→ **ACTIONS TO TAKE**
**A)** Please check each statement against the interview excerpt and answer yes or no, quoting the words of the excerpt that decide it. (i) The study by the two United Nations organizations reviewed 114 projects across Africa. (ii) That study found an average yield increase of two hundred percent with good organic methods. (iii) Andre Leu says about eight hundred million people do not get enough food every day.
**B)** Copy from the interview excerpt, word for word, the passage from "Caryn Hartglass: It’s" up to and including "antioxidants, minerals, etc.".

→ **SOURCE TEXT**
Caryn Hartglass: It’s a win win, if we would only go that way, so how does it look so far, is this message getting out there?
Andre Leu: Sorry, we have very good science at the moment showing that now that we’re getting research into organic systems, that you can get much higher yields out of organic than conventional, and that includes studies in the United States, where conventional is already high yielding, but the really exciting one is in the developing world, where most of the hungry people live, there’s about eight hundred million people who do not get enough food every day and there’s another billion that get enough calories, but they don’t get enough essential micronutrients, vitamins, antioxidants, minerals, etc.
Caryn Hartglass: That’s most people in this country.
Andre Leu: It’s the same, the world over now. They get more than enough empty calories but they don’t actually get enough nutrition, and but what we know now is that around most of these people, are actually small holder farmers and they’re not producing enough food, and with good organic techniques we’re able to give them more than a hundred percent increase in food production and that takes these communities from abject poverty into relative prosperity.
Caryn Hartglass: Oh I love that.
Andre Leu: Yeah look, it’s one of the really good success stories, there’s a very good study done by two united nations organisations, united nations environment program and united nations conference on trade and development, and they reviewed one hundred and fourteen projects across Africa and it was over two million hectares, that’s five million acres and just under two million farmers and they found on average with good organic methods, there was one hundred and fourteen percent increase in yields and that meant, it meant that these people now were food secure, very importantly they could send their children and especially their daughters to school, it’s usually the daughters that don’t get educated, they can afford medical bills, they could build nice houses, they could actually socialize, some of the stories you hear which you don’t think of the women, because they can’t afford decent clothing don’t want to socialize, because they feel embarrassed or indecent, they can have nice clothing, they can socialize, this whole sense of community, the children start returning back to the villages, because there’s a future it just changes everything around, and the thing about this is that it just needs training and education, we don’t need to waste billions and billions of dollars developing a new GMO or something, that money can be used to help the most marginalized people on our planet and turn it around and build really vibrant happy functioning communities.

→ **DATA EXTRACTS**
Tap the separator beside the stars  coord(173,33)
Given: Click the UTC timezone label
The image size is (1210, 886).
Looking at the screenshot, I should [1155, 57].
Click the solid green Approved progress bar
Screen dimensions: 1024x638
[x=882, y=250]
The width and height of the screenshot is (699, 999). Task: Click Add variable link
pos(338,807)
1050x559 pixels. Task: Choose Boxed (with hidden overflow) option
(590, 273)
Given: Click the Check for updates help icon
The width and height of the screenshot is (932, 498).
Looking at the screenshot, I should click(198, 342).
--
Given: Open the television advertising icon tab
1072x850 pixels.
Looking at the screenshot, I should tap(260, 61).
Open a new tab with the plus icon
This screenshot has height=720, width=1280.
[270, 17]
...
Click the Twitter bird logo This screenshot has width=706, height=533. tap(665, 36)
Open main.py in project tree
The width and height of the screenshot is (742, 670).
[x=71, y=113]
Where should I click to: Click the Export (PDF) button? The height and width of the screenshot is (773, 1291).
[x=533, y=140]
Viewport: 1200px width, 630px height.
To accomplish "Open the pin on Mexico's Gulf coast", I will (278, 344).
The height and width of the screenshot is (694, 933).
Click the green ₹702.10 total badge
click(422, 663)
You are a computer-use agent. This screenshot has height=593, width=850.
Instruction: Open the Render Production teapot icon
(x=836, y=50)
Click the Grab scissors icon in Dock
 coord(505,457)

→ **RESPONSES IN ORDER**
**A)**
(i) Yes: "they reviewed one hundred and fourteen projects across Africa"
(ii) No: "there was one hundred and fourteen percent increase in yields"
(iii) Yes: "there’s about eight hundred million people who do not get enough food every day"

**B)**
Caryn Hartglass: It’s a win win, if we would only go that way, so how does it look so far, is this message getting out there?
Andre Leu: Sorry, we have very good science at the moment showing that now that we’re getting research into organic systems, that you can get much higher yields out of organic than conventional, and that includes studies in the United States, where conventional is already high yielding, but the really exciting one is in the developing world, where most of the hungry people live, there’s about eight hundred million people who do not get enough food every day and there’s another billion that get enough calories, but they don’t get enough essential micronutrients, vitamins, antioxidants, minerals, etc.